Try it -
Write out each line of the entries exactly, starting at the first and finishing with the line that contains "The height and width of the screenshot is (600, 800).".

Dataset entries:
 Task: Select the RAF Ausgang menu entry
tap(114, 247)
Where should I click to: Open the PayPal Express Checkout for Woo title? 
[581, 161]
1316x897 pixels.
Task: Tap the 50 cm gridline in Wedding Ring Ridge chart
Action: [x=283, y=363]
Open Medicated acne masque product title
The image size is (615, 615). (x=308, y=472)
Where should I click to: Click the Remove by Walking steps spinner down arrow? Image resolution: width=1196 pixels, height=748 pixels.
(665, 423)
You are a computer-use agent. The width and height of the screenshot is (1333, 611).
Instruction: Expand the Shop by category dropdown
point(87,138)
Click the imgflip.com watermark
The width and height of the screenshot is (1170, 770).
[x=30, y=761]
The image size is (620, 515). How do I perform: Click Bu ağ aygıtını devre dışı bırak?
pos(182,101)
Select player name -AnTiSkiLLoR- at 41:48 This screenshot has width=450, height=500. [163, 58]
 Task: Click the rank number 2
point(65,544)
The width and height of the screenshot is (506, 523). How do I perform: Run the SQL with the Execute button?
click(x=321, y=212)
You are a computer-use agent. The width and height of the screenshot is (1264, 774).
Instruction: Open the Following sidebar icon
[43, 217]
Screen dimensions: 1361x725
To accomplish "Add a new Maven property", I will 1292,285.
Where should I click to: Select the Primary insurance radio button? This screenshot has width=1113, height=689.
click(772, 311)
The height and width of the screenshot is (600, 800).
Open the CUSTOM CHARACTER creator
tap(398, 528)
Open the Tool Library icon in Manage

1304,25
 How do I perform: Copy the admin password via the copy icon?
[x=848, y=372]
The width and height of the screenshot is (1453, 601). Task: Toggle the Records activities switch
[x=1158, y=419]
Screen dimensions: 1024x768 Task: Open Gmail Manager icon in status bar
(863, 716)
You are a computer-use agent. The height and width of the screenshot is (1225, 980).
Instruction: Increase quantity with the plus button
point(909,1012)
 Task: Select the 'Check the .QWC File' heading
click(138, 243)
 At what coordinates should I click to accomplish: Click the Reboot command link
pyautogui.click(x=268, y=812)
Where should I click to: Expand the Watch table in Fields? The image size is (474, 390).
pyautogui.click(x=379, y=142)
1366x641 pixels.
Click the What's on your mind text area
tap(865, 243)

Answer box -
 Task: Select the RAF Ausgang menu entry
tap(114, 247)
Where should I click to: Open the PayPal Express Checkout for Woo title? 
[581, 161]
1316x897 pixels.
Task: Tap the 50 cm gridline in Wedding Ring Ridge chart
Action: [x=283, y=363]
Open Medicated acne masque product title
The image size is (615, 615). (x=308, y=472)
Where should I click to: Click the Remove by Walking steps spinner down arrow? Image resolution: width=1196 pixels, height=748 pixels.
(665, 423)
You are a computer-use agent. The width and height of the screenshot is (1333, 611).
Instruction: Expand the Shop by category dropdown
point(87,138)
Click the imgflip.com watermark
The width and height of the screenshot is (1170, 770).
[x=30, y=761]
The image size is (620, 515). How do I perform: Click Bu ağ aygıtını devre dışı bırak?
pos(182,101)
Select player name -AnTiSkiLLoR- at 41:48 This screenshot has width=450, height=500. [163, 58]
 Task: Click the rank number 2
point(65,544)
The width and height of the screenshot is (506, 523). How do I perform: Run the SQL with the Execute button?
click(x=321, y=212)
You are a computer-use agent. The width and height of the screenshot is (1264, 774).
Instruction: Open the Following sidebar icon
[43, 217]
Screen dimensions: 1361x725
To accomplish "Add a new Maven property", I will 1292,285.
Where should I click to: Select the Primary insurance radio button? This screenshot has width=1113, height=689.
click(772, 311)
The height and width of the screenshot is (600, 800).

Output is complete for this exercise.